When being in the position of 24/7 caregiving for a spouse with early onset Alzheimer's there is not really much time to get to the computer and offer thoughts about the experience. So this is just a quick beginning to lay out some possible topics for the future.
1. What do we think the status of our caregiving is when compared to those caregiving in a variety of other medical conditions from terminal cancer to the range of physical conditions which may have long recuperation periods but have light at the end of the tunnel? Or what about the quadriplegic receiving care, but with their mental capacities quite stable? What would a taxonomy of "caregiving" look like and how might it identify specific issues faced by AD caregivers?
2. What has been people's experience with connecting the dots once an official diagnosis was obtained? How far back can one go in suddenly making sense of a pattern of behaviors, none all that debilitating, but now comprehensible with an AD diagnosis. In my case I can probably begin a narrative predating the diagnosis by at least 10 years. So was this denial at the time or what?
3. How do we imagine the consciousness and awareness of the spouse who is still at many levels able to function, but not without our hovering presence? For instance, yesterday, my wife received a juror summons and I called the court to see how it should be handled. My wife and I were sitting at the dinning room table when I made the call and she heard me mention Alzheimer's. After I hung up, we had a rather uncomfortable moment as she verbally confronted me, saying why hadn't anyone told her. She got very upset, but as usual this passed. The point is that for the last five years she has been part of the ongoing therapy routine with the doctor(s), medication [foltex, namenda, aricept], and participation in various University based studies. Even during the first several years after the official diagnosis, she would openly tell people about her condition. So is this a new stage or part of our ongoing life of avoidance, not so much denial?
4. What is one's experience with the spouse losing all initiative and agency?

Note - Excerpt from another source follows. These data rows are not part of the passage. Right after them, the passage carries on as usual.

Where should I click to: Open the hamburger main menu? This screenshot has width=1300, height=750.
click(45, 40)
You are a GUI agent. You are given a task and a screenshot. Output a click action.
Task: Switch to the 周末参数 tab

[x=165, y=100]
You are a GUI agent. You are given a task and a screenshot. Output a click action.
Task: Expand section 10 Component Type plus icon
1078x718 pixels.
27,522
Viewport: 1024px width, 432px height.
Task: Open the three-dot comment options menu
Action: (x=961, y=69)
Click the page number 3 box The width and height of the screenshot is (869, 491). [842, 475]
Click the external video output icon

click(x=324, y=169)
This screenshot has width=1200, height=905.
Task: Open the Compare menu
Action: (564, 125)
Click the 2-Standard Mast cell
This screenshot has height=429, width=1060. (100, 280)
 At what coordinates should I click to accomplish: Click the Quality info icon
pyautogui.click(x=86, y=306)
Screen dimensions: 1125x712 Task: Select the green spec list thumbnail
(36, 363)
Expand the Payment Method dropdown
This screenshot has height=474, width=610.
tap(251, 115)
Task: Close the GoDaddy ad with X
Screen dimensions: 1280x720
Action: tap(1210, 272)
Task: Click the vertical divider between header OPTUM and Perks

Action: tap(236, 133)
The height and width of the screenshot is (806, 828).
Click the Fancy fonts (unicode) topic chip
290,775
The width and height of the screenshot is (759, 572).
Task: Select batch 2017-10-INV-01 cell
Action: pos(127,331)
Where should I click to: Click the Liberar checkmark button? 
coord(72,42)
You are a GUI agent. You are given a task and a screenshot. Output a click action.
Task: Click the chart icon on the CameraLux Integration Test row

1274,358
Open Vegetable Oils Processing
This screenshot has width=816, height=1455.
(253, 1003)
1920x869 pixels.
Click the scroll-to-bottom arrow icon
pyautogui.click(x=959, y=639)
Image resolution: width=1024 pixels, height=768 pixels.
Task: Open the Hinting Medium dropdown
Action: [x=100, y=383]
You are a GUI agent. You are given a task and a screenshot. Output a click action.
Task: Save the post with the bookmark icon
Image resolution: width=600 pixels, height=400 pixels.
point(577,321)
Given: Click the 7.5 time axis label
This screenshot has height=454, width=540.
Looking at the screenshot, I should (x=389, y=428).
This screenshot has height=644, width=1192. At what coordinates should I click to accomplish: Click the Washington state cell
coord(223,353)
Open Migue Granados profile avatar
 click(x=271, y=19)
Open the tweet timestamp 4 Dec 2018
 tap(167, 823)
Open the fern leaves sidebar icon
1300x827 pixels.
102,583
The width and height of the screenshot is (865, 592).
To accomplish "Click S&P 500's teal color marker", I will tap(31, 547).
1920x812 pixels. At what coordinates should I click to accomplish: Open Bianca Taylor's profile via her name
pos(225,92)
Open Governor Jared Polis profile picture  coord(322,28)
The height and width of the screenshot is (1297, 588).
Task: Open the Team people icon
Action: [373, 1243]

5. What is the experience with the power of pets? In our case our dog, which we got in a shelter 18 months ago, has proved crucial in terms of a cementing focus and shared experience. This despite the fact that the dog, a male, treats me as the Alpha figure, and being aware of my wife's anomalous behavior frequently growls at her--though in the developing narrative this seems to have been adequately integrated into her world picture.
6. How have people dealt with the closing circle of acquaintances? This is a quite complex issue. People want to be kind and support and often say the right things, but in fact you see them gradually withdrawing, and understandably. Also this means that as a couple one is not really meeting new people because the only people that work with the situation are those who at least share some past history, which is why of course that family members are crucial. Along with this is the dynamic of the telephone conversation--I end up taking over because otherwise the talk goes dead, but this defeats the purpose of people interacting with her.
Well this is a start. Hopefully I will find time to elaborate on the ongoing experience, given these themes and others as they develop.